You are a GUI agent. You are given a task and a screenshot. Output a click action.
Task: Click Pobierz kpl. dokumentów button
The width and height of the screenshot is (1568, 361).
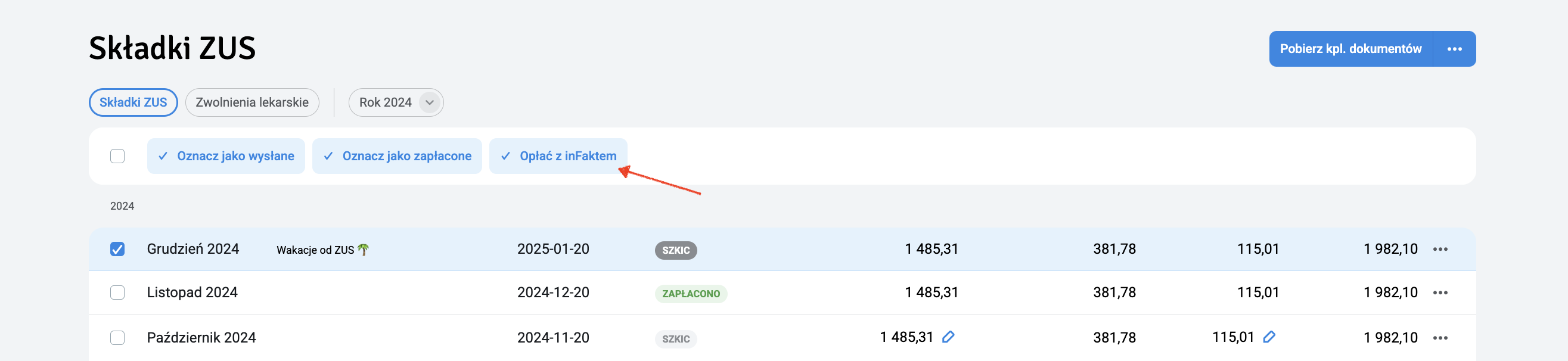point(1350,49)
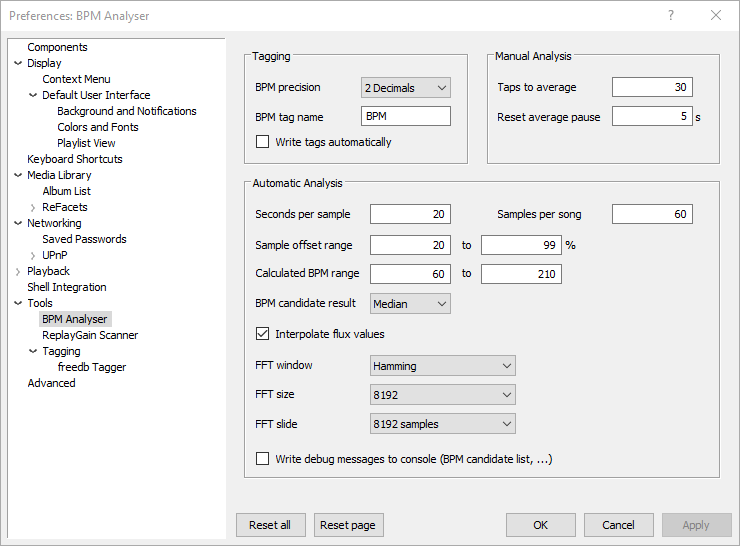The image size is (740, 546).
Task: Enable Write tags automatically checkbox
Action: coord(263,142)
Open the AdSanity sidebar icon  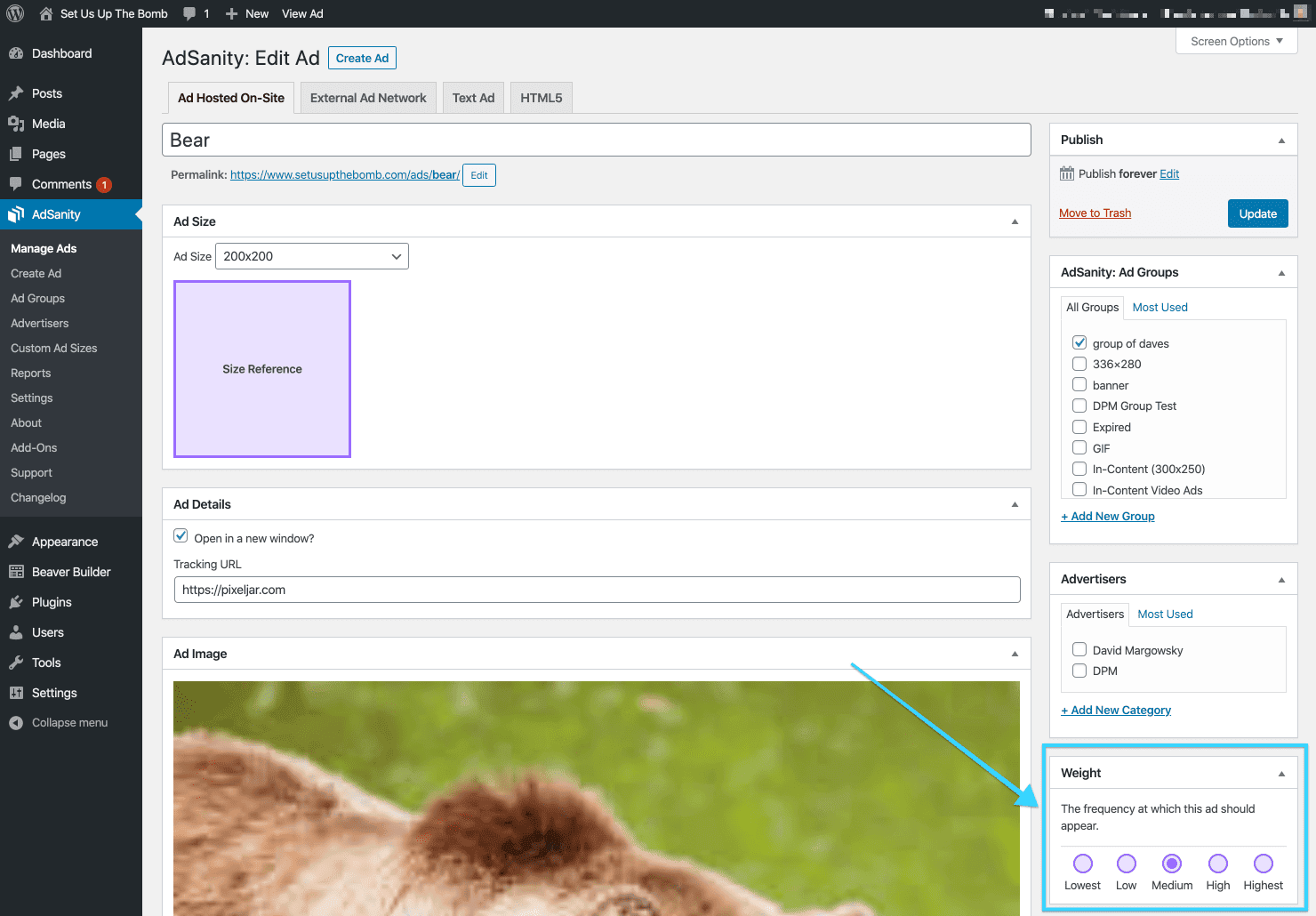pyautogui.click(x=16, y=213)
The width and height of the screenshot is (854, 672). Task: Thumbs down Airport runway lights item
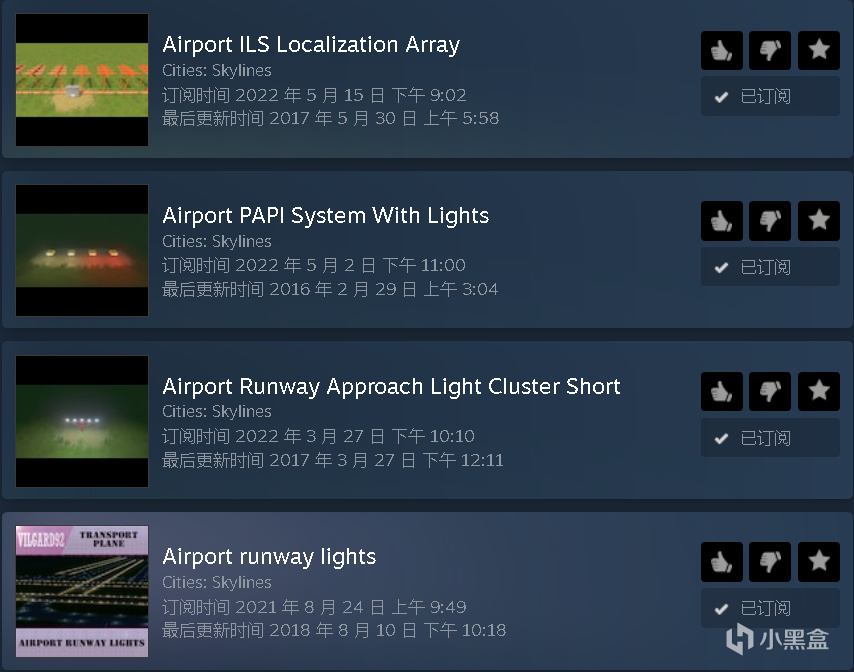click(770, 562)
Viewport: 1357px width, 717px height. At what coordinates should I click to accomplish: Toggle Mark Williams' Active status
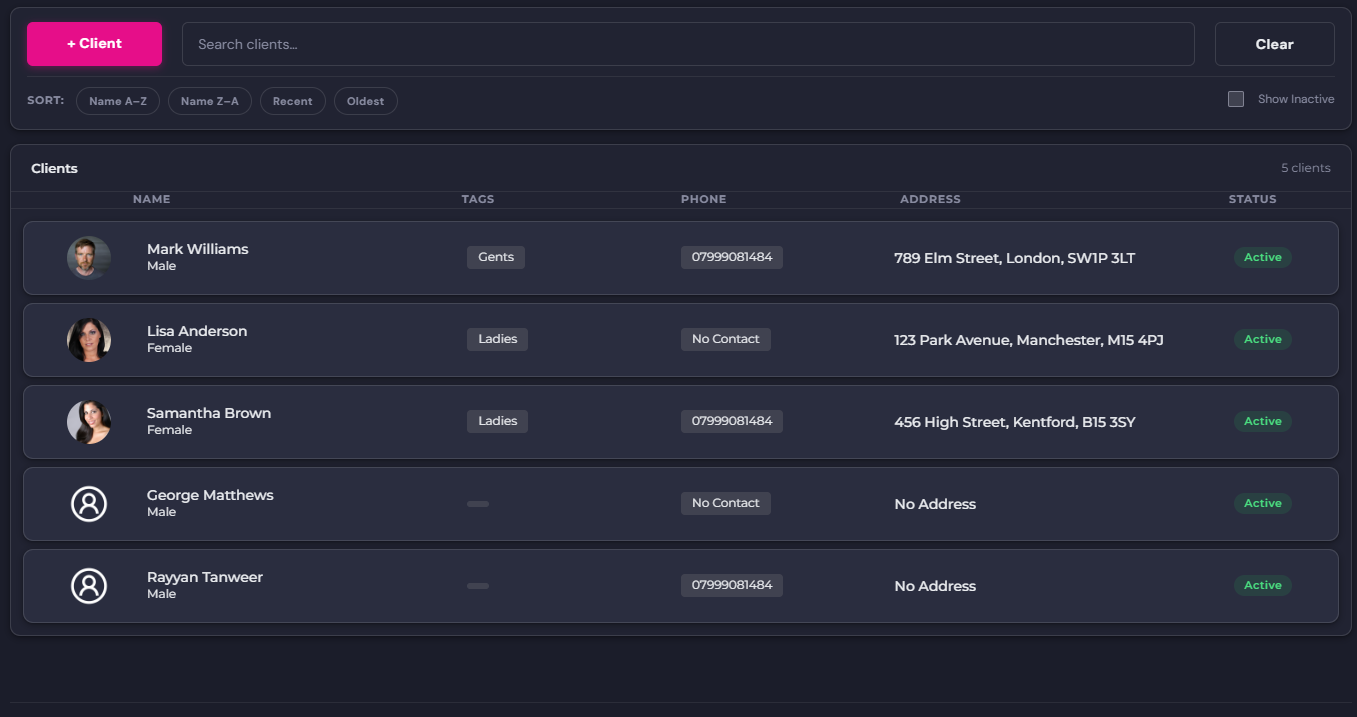[1262, 257]
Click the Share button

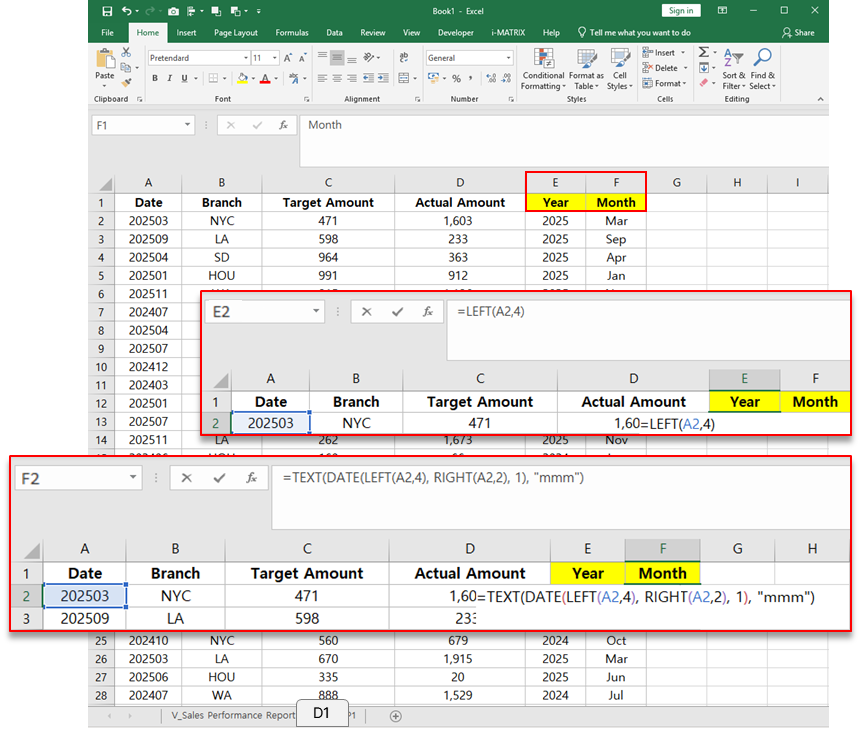tap(799, 32)
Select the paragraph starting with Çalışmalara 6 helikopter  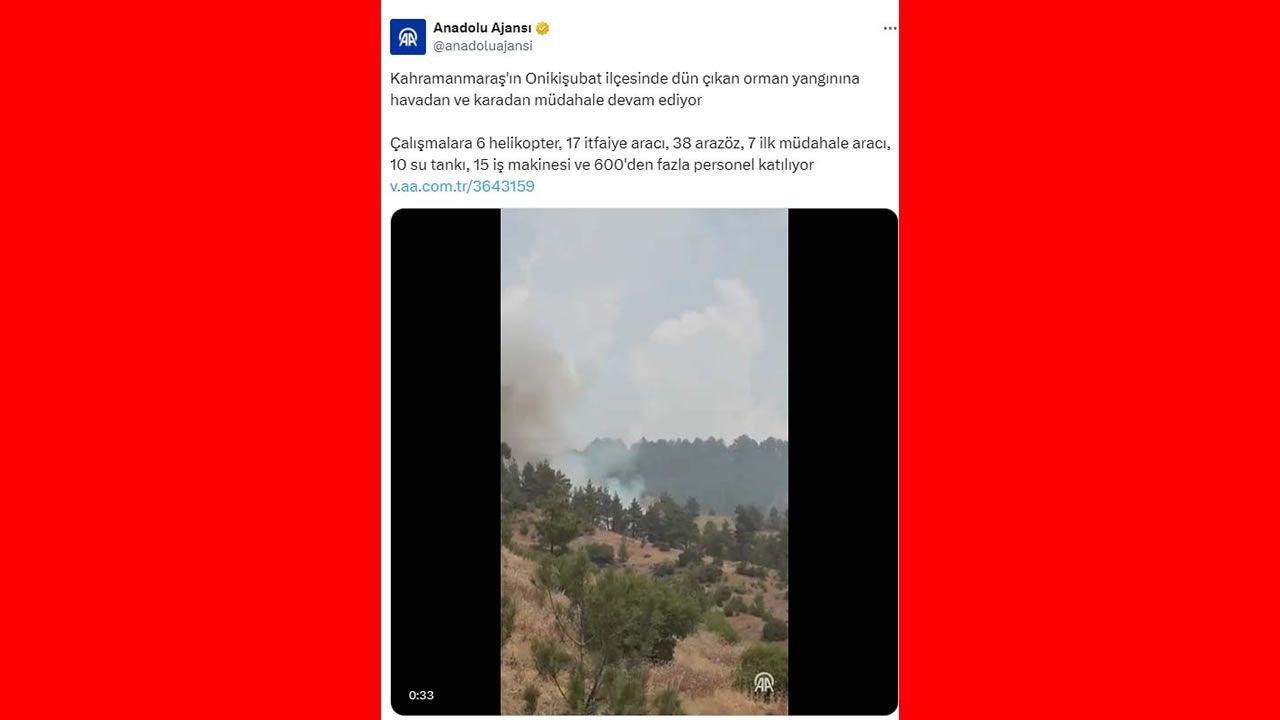[640, 153]
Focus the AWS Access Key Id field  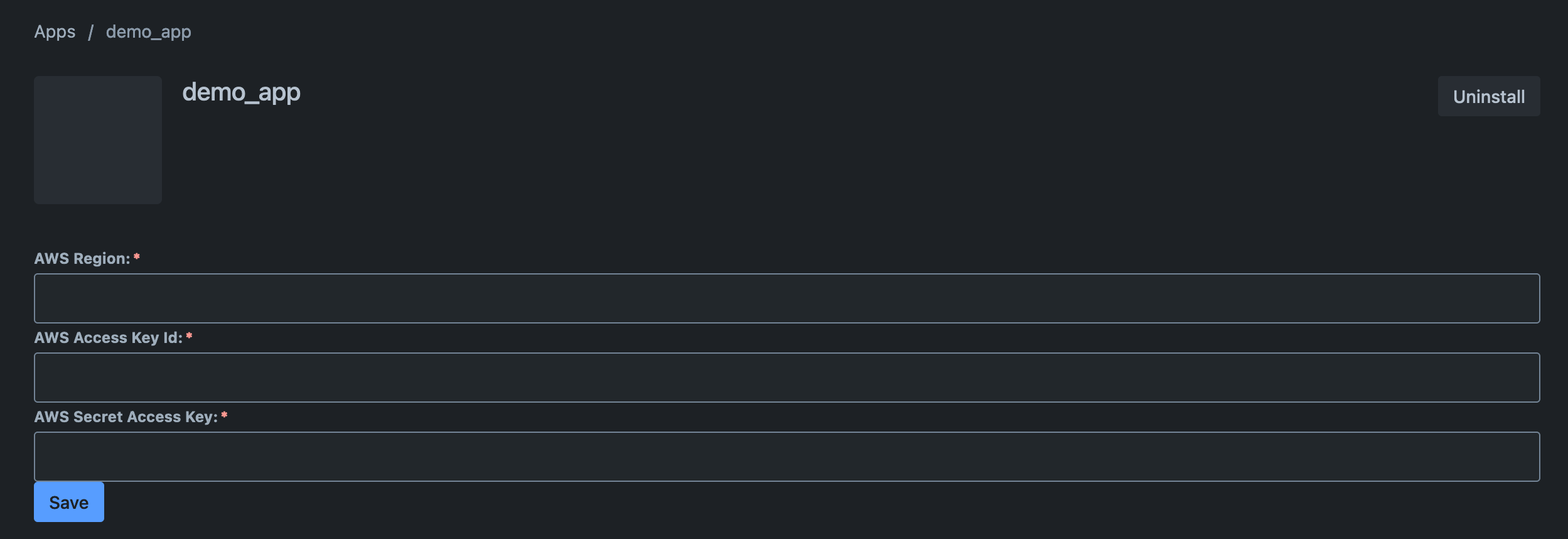(x=787, y=378)
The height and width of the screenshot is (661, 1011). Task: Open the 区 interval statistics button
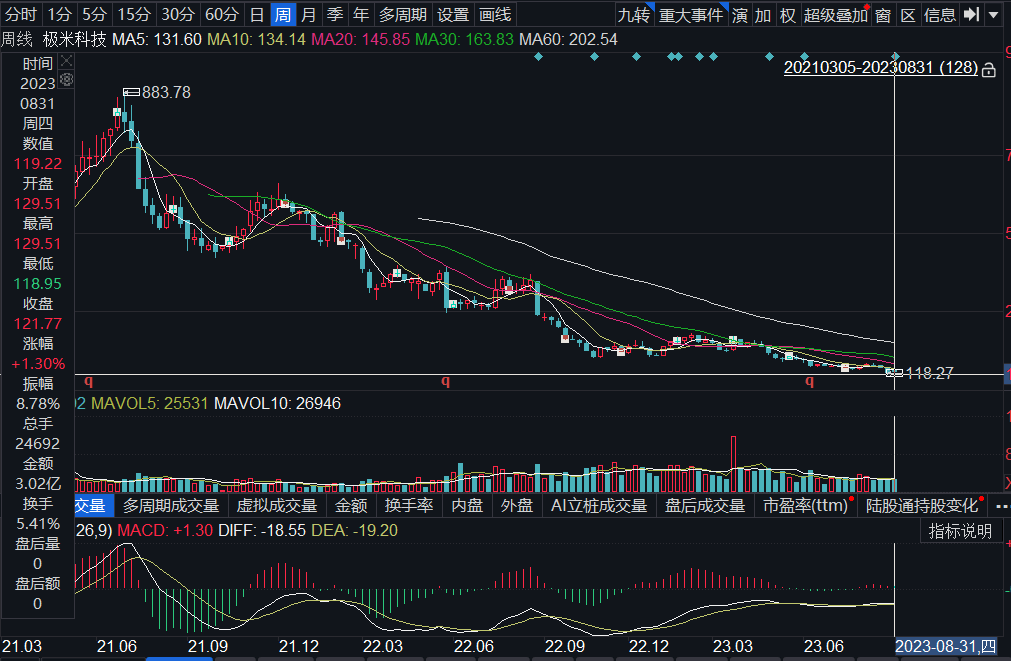coord(907,15)
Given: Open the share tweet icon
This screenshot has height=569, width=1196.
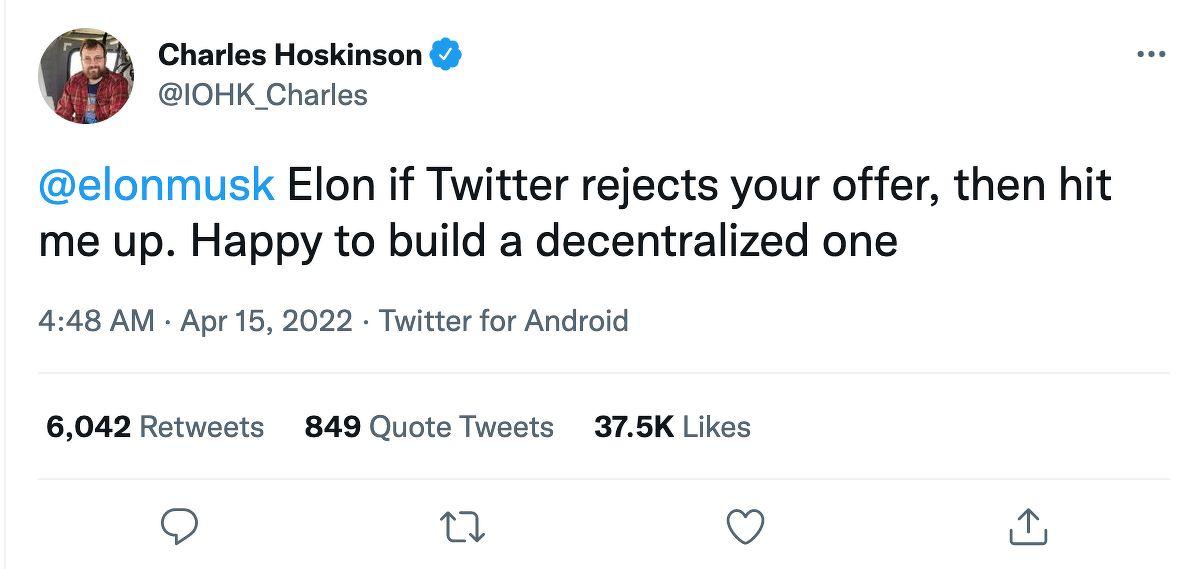Looking at the screenshot, I should 1027,527.
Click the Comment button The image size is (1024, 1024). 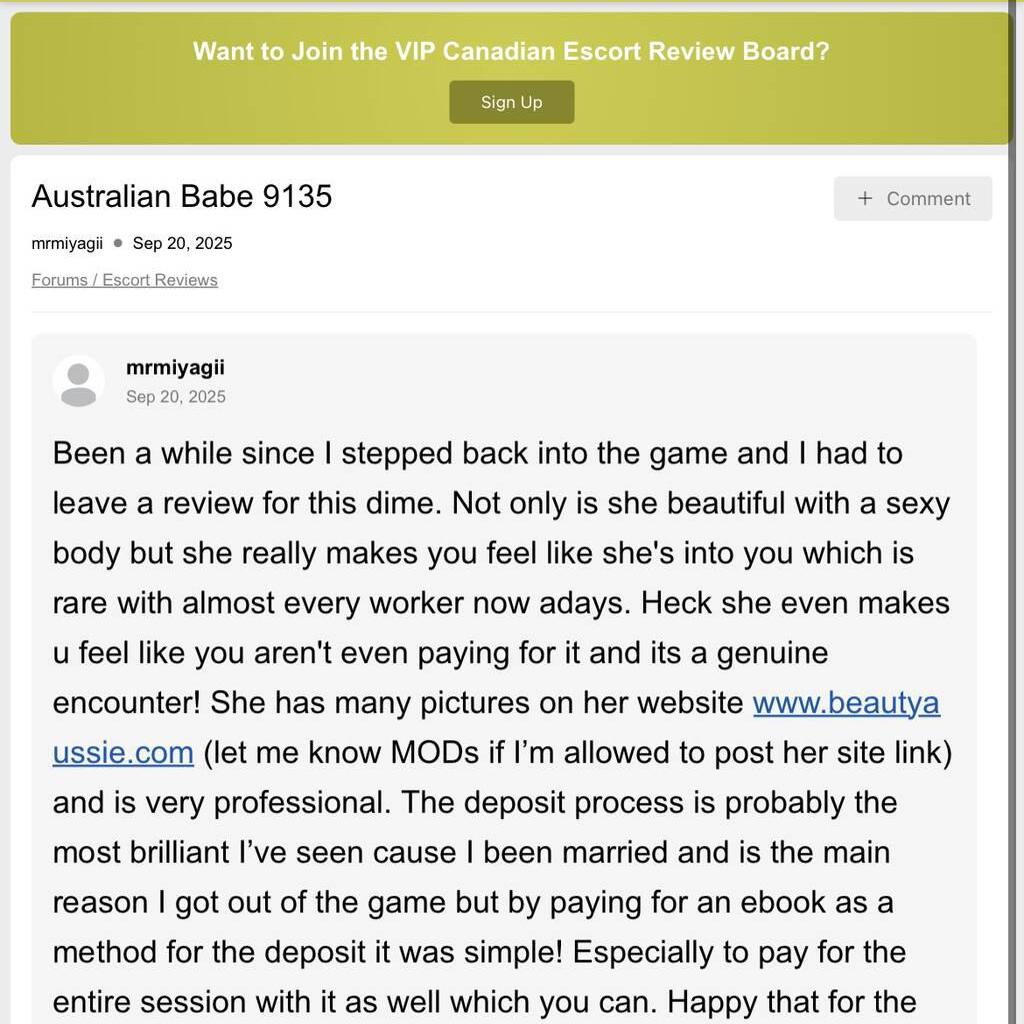coord(913,198)
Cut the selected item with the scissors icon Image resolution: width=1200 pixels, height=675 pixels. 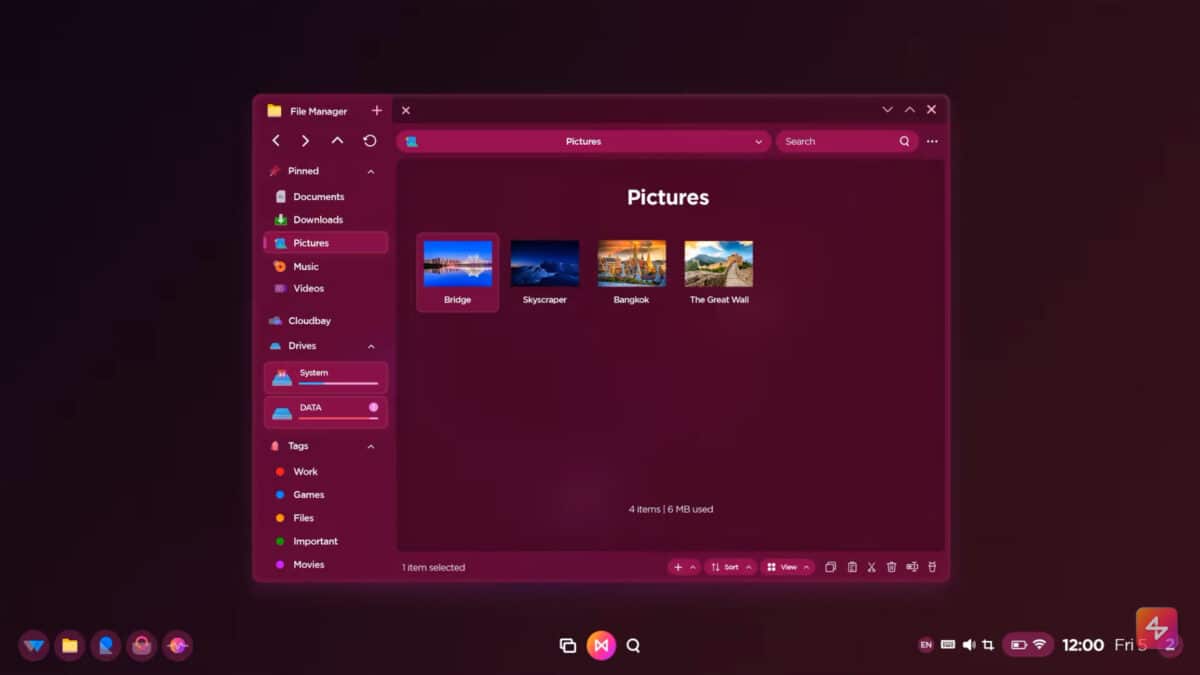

= TASK DIRECTIONS =
Restate, word for word and with nothing added, the lines from the beginning of the records above through the line that contains "Task: Click Pobierz kpl. dokumentów button".

= YOUR SOLUTION =
You are a GUI agent. You are given a task and a screenshot. Output a click action.
Task: Click Pobierz kpl. dokumentów button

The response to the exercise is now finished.